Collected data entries
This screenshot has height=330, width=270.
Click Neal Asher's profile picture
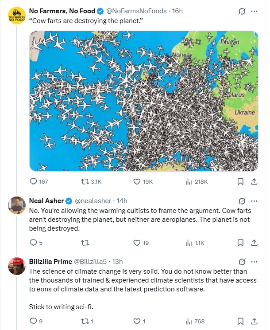tap(17, 205)
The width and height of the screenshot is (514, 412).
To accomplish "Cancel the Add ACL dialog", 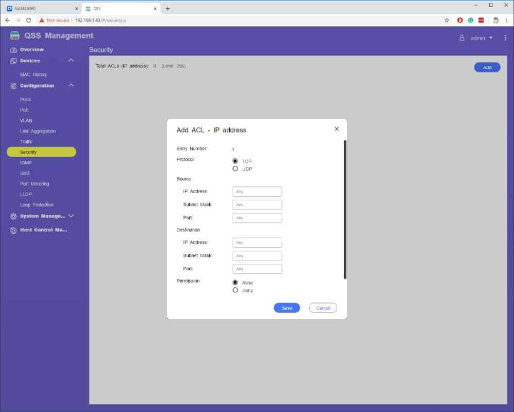I will 323,308.
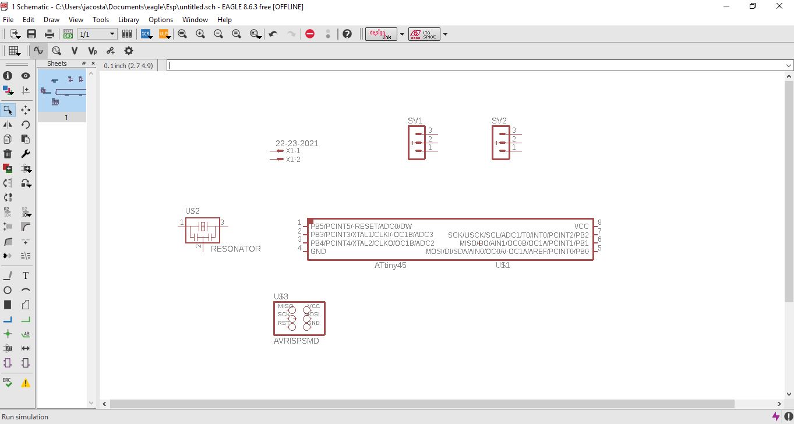Image resolution: width=794 pixels, height=424 pixels.
Task: Toggle the simulation waveform button
Action: pyautogui.click(x=38, y=51)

• _INSTRUCTIONS TO FOLLOW_
Look through the entries above. Copy each line in which the string "screenshot" occurs.

• _ANSWER_
This screenshot has height=330, width=270.
The width and height of the screenshot is (514, 412).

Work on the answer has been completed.